171. Realism and empathy

 If thought arises from action and interaction in the world, as argued in earlier in this blog, then it would be odd to doubt the existence of reality.[1] To renounce belief in it would be to renounce the origins of oneself. Here, Descartes gets turned around: not ‘I think therefore I am’ but ‘I am, therefore I think’. I, the world and others exist, and as a result I think.

However, the assumption of the existence of reality, taking it for granted, the absurdity of denying it, does not imply that we know it as it is, independently of our thought, or even what such knowledge would be, or what ‘independence of our thought’ would mean. We cannot simply step out of our conceptualizations of the world.

However, occasionally, and with great effort and trouble, fundamental concepts of the world can be shifted. One example is the radically counter-intuitive notions in modern physics and cosmology, which work only because they are formulated in mathematics, not ordinary language. My efforts to see through what I call an ‘object bias’ in thought and language, earlier in this blog, are another example.

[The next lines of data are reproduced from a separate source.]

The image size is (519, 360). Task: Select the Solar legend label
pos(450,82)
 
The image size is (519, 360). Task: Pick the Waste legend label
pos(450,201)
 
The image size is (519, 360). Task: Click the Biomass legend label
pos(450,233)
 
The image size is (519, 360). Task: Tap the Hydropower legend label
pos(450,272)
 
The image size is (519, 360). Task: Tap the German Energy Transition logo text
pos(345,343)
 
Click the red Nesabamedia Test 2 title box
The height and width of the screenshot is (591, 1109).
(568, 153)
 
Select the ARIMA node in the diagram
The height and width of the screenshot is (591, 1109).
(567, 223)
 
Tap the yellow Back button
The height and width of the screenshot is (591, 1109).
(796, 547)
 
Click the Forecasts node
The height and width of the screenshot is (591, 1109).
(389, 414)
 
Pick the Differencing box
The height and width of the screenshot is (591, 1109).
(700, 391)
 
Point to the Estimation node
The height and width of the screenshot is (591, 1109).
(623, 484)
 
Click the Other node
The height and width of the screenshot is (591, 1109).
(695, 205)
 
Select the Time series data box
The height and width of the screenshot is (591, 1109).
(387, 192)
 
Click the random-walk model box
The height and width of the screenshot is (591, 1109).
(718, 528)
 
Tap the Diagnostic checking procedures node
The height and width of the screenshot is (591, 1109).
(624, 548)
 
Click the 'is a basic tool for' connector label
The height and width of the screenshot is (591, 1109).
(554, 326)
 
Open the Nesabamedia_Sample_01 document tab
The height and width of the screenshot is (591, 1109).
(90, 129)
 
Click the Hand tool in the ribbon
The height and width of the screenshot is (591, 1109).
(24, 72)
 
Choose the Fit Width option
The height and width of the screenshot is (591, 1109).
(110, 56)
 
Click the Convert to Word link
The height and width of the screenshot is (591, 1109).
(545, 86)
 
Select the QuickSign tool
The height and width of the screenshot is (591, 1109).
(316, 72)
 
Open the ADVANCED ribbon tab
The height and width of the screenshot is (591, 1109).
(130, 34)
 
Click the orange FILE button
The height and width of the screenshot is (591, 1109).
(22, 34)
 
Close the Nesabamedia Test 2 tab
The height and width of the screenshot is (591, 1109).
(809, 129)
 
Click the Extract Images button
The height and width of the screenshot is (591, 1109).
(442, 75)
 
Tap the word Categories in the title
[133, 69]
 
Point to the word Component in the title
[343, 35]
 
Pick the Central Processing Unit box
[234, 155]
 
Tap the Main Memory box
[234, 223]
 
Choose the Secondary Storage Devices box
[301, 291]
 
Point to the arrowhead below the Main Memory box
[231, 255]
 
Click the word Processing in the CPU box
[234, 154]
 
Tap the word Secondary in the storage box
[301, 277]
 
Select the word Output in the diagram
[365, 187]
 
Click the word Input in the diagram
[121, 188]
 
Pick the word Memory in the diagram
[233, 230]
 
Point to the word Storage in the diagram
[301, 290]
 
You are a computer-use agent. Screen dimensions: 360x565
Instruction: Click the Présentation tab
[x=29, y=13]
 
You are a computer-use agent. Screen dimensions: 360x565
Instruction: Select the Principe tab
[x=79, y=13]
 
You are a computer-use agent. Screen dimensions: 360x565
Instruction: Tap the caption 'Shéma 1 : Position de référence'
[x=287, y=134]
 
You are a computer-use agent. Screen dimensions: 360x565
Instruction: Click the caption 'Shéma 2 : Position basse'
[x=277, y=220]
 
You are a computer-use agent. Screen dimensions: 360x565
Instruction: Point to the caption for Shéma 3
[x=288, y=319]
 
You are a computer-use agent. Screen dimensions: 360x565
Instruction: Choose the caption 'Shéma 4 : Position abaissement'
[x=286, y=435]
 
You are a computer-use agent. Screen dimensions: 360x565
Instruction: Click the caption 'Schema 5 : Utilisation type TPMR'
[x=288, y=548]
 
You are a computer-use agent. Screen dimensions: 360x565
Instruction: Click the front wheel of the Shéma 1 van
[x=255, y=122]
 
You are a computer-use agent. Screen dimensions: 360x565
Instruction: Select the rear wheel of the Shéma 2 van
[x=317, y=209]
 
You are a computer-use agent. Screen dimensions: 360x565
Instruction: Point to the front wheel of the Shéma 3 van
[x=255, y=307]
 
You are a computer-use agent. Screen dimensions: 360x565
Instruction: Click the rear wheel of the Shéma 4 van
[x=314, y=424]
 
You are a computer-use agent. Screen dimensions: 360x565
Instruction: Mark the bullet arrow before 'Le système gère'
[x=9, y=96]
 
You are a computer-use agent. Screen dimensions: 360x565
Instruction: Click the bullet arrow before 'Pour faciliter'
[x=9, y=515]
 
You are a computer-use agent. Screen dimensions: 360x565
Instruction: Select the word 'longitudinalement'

Another argument for the existence of reality is that without it one cannot make sense of evolution. Evolution requires a selection environment that exists more or less independently from the forms of life that are selected for fitness, indeed the notion of ‘fitness’ would not make sense without it.

As noted by Braver, for similar reasons it does not make sense to doubt the existence of other people or empathy, the possibility of some understanding of what others feel and think. However, the very word ‘empathy’ misleadingly suggests that selves pre-exist before they interact.

We develop a sense of identity by inference from what we see other people do or say, and by trying to look at ourselves from their perspective. Without empathy we could hardly develop ourselves. It is precarious to be an autist.

In sum, reality and empathy are to be taken for granted. David Hume already recognized that humanity is based on custom, habit and empathy.

In this blog I have paid much attention to the notion of trust: what it means, its viability, its basis, and its limits (items 68-73). I argued that empathy is crucial for it: the ability to view one’s actions from the perspective of the other.

Rational self-interest of the autonomous individual, as assumed in economic theory, is self-defeating. For life, to be a self, one needs socialization and that requires empathy, with a non-rational foundation in feelings and perceptions (Braver, p. 170). Wittgenstein saw that trust must come before suspicion (Braver, p. 166).

How would the economy look from this perspective? Soon in this blog I will start a long series on that: on economics and on markets.


[1] Here, as before, I employ Lee Braver, 2012, Groundless grounds; A study of Wittgenstein and Heidegger, MIT Press.